# Day 2: The Case of the Missing Methods

Just when you thought everything was back to normal in the lab, a remarkably inconveniently placed coffee spill completely drenches several pages of the notes given to you from your mentor.

Unfortunately, those pages detailed all of the methods that you needed in order to perform your experiment. You've managed to save the supplies list, at least:

![](images/coffee_supplies.png)

Hope is not lost. You've got some supplies, and you suspect that this study had something to do with the role of the genetically-modified neurons. Certain neurons have optogenetic channels, but what do those neurons actually control?

It might take a little bit of research to refresh your memories about those transgenic flies, but that's easy enough. And you've done at least some fly behavior before — you're pretty much the fly whisperer.

You can re-write the protocol and get some interesting results, can't you?

## Tips for designing your experiment

You can control the intensity of the light source through LabChart by following these steps:

1. Plug the BNC input on the light into the **OUTPUT** of the PowerLab using a BNC cable.
2. Program the stimulator (**Setup > Stimulator**) to send different pulses with heights from 2V – 10V. You should notice that the intensity of the light changes with more voltage.

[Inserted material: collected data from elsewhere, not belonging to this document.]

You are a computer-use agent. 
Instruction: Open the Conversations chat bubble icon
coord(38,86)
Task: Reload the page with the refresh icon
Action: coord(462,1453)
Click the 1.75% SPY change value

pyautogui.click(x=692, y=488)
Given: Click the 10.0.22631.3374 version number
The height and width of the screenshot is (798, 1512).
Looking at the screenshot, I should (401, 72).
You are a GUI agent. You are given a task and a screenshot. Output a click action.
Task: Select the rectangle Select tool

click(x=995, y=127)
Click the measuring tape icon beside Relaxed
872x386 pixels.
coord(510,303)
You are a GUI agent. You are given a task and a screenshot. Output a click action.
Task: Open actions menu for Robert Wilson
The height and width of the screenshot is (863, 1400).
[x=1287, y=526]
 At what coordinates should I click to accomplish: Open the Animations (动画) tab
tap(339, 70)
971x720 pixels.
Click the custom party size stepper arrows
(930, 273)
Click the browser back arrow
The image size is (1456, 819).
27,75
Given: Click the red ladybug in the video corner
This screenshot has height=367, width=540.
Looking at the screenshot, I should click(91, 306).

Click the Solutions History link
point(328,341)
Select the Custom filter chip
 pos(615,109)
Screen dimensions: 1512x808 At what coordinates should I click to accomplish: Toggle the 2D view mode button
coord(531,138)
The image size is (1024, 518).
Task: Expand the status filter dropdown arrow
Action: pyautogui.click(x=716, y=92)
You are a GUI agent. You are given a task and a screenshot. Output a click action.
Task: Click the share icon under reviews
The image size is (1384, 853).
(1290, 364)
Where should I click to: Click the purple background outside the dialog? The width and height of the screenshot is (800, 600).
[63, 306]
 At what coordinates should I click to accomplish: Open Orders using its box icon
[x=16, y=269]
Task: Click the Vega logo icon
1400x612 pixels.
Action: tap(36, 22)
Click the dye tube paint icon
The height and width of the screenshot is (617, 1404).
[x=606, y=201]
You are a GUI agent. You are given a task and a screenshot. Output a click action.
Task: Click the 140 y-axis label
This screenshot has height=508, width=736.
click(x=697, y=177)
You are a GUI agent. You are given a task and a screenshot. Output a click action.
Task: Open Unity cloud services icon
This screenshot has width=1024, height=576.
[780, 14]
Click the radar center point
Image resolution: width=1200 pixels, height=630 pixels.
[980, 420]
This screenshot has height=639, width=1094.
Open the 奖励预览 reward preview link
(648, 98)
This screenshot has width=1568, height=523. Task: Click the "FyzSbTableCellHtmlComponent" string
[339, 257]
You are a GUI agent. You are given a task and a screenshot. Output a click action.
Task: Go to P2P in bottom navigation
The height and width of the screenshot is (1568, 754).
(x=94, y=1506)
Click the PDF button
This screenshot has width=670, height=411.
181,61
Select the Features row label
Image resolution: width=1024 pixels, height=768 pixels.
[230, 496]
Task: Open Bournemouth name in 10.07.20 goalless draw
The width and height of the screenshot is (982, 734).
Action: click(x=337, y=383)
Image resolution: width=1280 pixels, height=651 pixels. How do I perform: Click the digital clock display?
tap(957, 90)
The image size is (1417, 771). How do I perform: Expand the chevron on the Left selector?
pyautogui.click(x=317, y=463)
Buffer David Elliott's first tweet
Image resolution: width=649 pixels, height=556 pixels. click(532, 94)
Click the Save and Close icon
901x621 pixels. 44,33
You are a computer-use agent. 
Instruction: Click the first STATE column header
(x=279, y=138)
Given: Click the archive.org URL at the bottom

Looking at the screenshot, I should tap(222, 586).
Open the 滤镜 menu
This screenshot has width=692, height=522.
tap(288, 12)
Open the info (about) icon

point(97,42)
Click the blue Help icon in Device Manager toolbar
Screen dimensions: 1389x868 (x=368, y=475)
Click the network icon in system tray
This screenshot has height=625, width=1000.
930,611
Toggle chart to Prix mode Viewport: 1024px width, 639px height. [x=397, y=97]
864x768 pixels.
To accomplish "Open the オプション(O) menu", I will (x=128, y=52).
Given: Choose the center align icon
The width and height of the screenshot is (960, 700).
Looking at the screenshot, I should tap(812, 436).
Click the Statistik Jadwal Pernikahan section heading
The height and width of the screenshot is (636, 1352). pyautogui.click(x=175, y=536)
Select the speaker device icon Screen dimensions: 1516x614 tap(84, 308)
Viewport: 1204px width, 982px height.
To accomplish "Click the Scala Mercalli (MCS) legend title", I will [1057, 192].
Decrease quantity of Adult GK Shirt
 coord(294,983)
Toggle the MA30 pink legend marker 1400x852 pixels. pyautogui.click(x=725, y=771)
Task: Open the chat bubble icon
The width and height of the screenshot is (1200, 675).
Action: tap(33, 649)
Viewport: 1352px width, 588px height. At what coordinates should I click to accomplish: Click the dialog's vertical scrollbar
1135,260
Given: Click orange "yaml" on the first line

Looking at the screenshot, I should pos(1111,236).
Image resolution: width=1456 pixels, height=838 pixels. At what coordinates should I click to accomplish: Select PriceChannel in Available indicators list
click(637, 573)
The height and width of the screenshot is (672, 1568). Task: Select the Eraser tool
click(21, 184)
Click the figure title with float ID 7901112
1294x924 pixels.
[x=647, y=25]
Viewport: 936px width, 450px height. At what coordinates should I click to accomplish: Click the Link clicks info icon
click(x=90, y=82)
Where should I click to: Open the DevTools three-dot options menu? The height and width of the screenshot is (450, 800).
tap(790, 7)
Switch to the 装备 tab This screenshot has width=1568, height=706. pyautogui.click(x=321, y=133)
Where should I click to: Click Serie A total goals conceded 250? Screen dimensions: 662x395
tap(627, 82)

   ***Do not*** stimulate your flies at higher than 1 Hz frequency or with stimulus pulses longer than 0.5 seconds.

3. Measure the intensity of the light using a phone app luxmeter (we recommend *Lux Light Meter Free*). You should measure the light intensity **from the same distance** as you are using it in the experiment.

Don't forget about control groups! It may help to compare these flies to each other, as well as to wildtype flies. We have wildtype flies if you need them.

You will need to put the red light **within several inches** of your flies in order to see an effect of the stimulation.